At the International Institute of Strategic Studies in London earlier this month, Gen. Stanley McChrystal admonished an audience of listeners to question "generally accepted, 'bumper sticker' truths" about Afghanistan. As U.S. President Barack Obama and his advisors decide on the best way to proceed with the war, they might want to reconsider one in particular: safe havens.
"Since first invading Afghanistan nearly a decade ago," Matthew Rosenberg and Siobhan Gorman wrote in last Monday's Wall Street Journal, "America set one primary goal: Eliminate al Qaeda's safe haven." Over the past eight years, virtually no one has questioned what that means exactly, or the buzzwords used to describe the problem.
In late 2008, former CIA director Michael Hayden extolled the virtues of drone strikes into Pakistan: "By making a safe haven feel less safe," he claimed, "we keep al Qaeda guessing. We make them doubt their allies; question their methods, their plans, even their priorities." Explaining his AfPak strategy this August, Obama said, "If left unchecked, the Taliban insurgency will mean an even larger safe haven from which al Qaeda would plot to kill more Americans."
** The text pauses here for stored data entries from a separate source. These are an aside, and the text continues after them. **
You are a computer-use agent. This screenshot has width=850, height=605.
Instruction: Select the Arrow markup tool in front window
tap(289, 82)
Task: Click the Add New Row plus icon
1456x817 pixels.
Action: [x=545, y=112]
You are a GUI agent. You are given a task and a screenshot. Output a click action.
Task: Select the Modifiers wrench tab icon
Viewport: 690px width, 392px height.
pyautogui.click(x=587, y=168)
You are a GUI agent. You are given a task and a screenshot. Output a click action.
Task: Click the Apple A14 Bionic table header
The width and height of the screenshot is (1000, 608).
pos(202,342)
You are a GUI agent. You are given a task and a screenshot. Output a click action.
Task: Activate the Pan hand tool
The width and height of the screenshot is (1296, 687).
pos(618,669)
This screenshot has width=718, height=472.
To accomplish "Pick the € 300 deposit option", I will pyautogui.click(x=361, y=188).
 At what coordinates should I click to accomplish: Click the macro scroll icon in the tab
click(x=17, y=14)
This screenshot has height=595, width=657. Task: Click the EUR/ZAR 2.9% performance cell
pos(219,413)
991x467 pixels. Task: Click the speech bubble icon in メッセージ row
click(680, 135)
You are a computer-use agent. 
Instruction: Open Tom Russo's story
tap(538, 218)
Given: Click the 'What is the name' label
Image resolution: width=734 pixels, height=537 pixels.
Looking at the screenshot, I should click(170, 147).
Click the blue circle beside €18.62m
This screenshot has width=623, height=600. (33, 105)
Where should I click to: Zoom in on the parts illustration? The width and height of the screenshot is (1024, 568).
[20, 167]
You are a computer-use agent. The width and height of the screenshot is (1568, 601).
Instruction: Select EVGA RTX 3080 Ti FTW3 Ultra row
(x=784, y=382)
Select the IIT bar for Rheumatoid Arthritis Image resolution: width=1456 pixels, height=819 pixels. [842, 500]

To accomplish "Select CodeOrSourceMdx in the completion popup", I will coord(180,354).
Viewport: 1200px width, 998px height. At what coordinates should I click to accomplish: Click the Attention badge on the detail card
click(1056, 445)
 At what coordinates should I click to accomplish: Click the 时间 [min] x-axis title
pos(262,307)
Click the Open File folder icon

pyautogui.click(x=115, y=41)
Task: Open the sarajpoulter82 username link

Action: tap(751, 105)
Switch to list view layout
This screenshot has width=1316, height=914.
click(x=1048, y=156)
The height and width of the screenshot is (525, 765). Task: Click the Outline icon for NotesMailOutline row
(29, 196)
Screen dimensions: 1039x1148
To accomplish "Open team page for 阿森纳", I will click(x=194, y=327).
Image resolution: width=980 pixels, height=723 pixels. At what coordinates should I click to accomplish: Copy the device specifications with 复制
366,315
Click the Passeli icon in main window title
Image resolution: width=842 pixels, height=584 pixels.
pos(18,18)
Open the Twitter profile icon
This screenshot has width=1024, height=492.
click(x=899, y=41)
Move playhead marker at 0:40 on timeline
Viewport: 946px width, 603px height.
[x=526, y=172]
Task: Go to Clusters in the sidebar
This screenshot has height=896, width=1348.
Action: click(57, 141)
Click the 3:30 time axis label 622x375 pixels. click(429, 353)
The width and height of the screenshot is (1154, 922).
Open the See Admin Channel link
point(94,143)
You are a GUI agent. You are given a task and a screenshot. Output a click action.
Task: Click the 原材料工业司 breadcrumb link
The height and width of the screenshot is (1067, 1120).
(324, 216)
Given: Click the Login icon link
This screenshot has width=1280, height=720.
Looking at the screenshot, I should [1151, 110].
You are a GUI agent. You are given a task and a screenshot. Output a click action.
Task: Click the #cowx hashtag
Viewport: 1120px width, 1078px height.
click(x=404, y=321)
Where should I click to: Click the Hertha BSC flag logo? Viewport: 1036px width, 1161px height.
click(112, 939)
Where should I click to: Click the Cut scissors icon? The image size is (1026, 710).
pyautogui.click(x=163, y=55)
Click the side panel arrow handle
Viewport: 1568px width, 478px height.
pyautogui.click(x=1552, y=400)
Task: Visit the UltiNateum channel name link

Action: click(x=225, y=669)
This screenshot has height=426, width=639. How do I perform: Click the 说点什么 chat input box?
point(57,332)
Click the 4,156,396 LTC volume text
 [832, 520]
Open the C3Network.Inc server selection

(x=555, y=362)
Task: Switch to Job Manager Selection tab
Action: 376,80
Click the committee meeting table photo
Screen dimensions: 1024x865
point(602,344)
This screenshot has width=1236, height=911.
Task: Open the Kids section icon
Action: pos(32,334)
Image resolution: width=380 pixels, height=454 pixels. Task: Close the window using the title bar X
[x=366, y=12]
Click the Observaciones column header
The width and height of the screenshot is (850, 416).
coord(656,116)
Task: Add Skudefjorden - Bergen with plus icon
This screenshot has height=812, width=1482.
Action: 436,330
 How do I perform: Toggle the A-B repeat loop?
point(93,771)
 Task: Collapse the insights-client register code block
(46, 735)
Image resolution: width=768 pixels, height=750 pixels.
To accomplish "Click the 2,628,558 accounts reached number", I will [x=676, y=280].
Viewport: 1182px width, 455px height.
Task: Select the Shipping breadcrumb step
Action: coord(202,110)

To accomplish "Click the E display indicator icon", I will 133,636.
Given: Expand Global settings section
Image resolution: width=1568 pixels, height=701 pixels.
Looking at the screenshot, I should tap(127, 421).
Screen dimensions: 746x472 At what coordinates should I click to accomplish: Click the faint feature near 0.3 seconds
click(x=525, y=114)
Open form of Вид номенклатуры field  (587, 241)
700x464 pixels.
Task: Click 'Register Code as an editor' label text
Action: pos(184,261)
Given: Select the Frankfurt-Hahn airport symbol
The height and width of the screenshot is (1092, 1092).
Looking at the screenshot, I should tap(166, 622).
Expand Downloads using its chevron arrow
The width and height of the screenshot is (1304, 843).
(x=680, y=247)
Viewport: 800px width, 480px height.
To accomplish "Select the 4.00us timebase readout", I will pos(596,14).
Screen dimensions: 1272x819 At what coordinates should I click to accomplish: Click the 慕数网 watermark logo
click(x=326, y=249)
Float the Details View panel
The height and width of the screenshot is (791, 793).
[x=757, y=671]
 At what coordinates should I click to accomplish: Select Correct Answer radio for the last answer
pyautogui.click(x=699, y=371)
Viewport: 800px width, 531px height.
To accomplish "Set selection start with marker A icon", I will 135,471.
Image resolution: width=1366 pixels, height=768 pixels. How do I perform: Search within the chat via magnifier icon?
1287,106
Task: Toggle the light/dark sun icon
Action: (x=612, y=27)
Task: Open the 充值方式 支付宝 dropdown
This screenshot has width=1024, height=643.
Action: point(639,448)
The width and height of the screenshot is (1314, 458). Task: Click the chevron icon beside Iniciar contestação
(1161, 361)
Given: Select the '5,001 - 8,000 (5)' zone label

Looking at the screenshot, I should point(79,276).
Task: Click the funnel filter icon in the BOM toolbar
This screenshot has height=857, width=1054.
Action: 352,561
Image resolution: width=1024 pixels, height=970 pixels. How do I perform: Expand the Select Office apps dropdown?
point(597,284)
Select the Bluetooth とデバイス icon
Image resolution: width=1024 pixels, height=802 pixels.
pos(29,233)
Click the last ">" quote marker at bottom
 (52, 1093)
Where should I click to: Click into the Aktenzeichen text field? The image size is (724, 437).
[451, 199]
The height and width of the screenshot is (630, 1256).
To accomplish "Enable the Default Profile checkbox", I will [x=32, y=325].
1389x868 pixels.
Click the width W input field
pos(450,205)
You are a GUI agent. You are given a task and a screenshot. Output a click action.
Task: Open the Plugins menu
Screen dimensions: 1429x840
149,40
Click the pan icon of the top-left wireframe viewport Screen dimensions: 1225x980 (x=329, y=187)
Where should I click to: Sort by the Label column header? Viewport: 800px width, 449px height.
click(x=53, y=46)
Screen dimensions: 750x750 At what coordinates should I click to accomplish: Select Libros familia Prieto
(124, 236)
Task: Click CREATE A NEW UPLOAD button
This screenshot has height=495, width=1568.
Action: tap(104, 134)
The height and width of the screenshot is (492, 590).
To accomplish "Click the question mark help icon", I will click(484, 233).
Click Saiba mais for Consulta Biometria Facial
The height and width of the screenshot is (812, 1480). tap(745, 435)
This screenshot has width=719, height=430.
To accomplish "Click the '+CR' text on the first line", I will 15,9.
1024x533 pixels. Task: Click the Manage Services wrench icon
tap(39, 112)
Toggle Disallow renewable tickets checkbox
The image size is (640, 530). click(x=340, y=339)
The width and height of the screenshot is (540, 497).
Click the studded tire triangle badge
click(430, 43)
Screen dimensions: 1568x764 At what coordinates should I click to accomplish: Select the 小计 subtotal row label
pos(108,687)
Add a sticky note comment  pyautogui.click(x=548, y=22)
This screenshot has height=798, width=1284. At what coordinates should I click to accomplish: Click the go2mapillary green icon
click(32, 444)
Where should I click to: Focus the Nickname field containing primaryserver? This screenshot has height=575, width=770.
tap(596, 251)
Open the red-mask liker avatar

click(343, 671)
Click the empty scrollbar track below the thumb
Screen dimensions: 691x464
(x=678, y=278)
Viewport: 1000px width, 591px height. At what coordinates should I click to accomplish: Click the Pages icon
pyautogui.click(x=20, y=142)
Much of what Washington thinks it knows about insurgent and terrorist safe havens is defined by the common geopolitical understanding of security, an understanding first articulated by a neoconservative White House. During the 2001 invasion of Afghanistan, the White House followed the logic that if the Taliban controlled the country and sheltered al Qaeda, then defeating the Taliban would allow the United States to rout its real enemy. It never wavered from that logic, and it wasn't long before "terrorist sanctuaries" became an entrenched part of the national security strategy, annual State Department reports, and Pentagon briefings.
Enter Georgetown University's Paul Pillar, a former CIA official turned author and academic. This September, Pillar wrote that the United States has "largely overlooked a ... basic question: How important to terrorist groups is any physical haven?" He forcefully argued that U.S. efforts in Afghanistan would not decrease the terrorist threat to the United States because, as he put it, "by utilizing networks such as the Internet, terrorists' organizations have become more network-like, not beholden to any one headquarters."
"In the past couple of decades," he wrote, "international terrorist groups have thrived by exploiting globalization and information technology, which has lessened their dependence on physical havens." But this argument relies on another unquestioned assumption: that "havens" and "states" are the same thing. In fact, it is a dangerous oversimplification to suggest that they are.
Different militant organizations use sanctuary in different ways -- and the United States must reconcile itself to this heterogeneity. Guerrilla armies need territory in which to encamp, train, and credibly challenge the writ of the state. Networked organizations don't, but whether they're legitimate revolutionary movements, urban guerrillas, or clandestine terrorist cells, they don't stop operating in the physical world and they don't stop needing safe spaces in which to operate. The difference isn't whether physical havens are needed, but how they're created and distributed.